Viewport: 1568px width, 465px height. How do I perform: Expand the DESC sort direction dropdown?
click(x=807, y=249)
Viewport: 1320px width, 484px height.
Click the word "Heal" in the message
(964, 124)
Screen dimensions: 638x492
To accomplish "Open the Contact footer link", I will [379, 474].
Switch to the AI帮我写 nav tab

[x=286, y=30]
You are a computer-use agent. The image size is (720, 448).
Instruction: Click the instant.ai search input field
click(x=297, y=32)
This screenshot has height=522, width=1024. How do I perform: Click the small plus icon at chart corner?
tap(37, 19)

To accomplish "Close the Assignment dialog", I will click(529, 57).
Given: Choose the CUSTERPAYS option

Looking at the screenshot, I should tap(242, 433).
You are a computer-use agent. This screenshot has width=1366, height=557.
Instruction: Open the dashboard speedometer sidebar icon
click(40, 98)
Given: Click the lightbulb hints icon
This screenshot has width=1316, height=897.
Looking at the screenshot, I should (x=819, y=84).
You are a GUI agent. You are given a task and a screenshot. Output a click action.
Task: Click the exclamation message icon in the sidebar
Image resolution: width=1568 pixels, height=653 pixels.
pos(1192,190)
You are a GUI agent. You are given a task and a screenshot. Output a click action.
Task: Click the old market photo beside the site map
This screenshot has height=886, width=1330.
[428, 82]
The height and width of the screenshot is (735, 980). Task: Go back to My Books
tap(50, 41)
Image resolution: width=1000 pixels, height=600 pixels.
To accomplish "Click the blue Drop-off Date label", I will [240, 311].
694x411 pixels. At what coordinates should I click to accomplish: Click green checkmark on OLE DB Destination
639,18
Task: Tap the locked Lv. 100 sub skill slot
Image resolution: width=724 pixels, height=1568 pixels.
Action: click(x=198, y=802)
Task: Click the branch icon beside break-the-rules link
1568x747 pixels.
..........
You are asked to transcribe all of the data above exactly.

> [YOUR SOLUTION]
Viewport: 1568px width, 465px height. How do I perform: Expand the DESC sort direction dropdown?
click(x=807, y=249)
Viewport: 1320px width, 484px height.
Click the word "Heal" in the message
(964, 124)
Screen dimensions: 638x492
To accomplish "Open the Contact footer link", I will [379, 474].
Switch to the AI帮我写 nav tab

[x=286, y=30]
You are a computer-use agent. The image size is (720, 448).
Instruction: Click the instant.ai search input field
click(x=297, y=32)
This screenshot has height=522, width=1024. How do I perform: Click the small plus icon at chart corner?
tap(37, 19)

To accomplish "Close the Assignment dialog", I will click(529, 57).
Given: Choose the CUSTERPAYS option

Looking at the screenshot, I should tap(242, 433).
You are a computer-use agent. This screenshot has width=1366, height=557.
Instruction: Open the dashboard speedometer sidebar icon
click(40, 98)
Given: Click the lightbulb hints icon
This screenshot has width=1316, height=897.
Looking at the screenshot, I should (x=819, y=84).
You are a GUI agent. You are given a task and a screenshot. Output a click action.
Task: Click the exclamation message icon in the sidebar
Image resolution: width=1568 pixels, height=653 pixels.
pos(1192,190)
You are a GUI agent. You are given a task and a screenshot. Output a click action.
Task: Click the old market photo beside the site map
This screenshot has height=886, width=1330.
[428, 82]
The height and width of the screenshot is (735, 980). Task: Go back to My Books
tap(50, 41)
Image resolution: width=1000 pixels, height=600 pixels.
To accomplish "Click the blue Drop-off Date label", I will [240, 311].
694x411 pixels. At what coordinates should I click to accomplish: Click green checkmark on OLE DB Destination
639,18
Task: Tap the locked Lv. 100 sub skill slot
Image resolution: width=724 pixels, height=1568 pixels.
Action: click(x=198, y=802)
Task: Click the branch icon beside break-the-rules link
1568x747 pixels.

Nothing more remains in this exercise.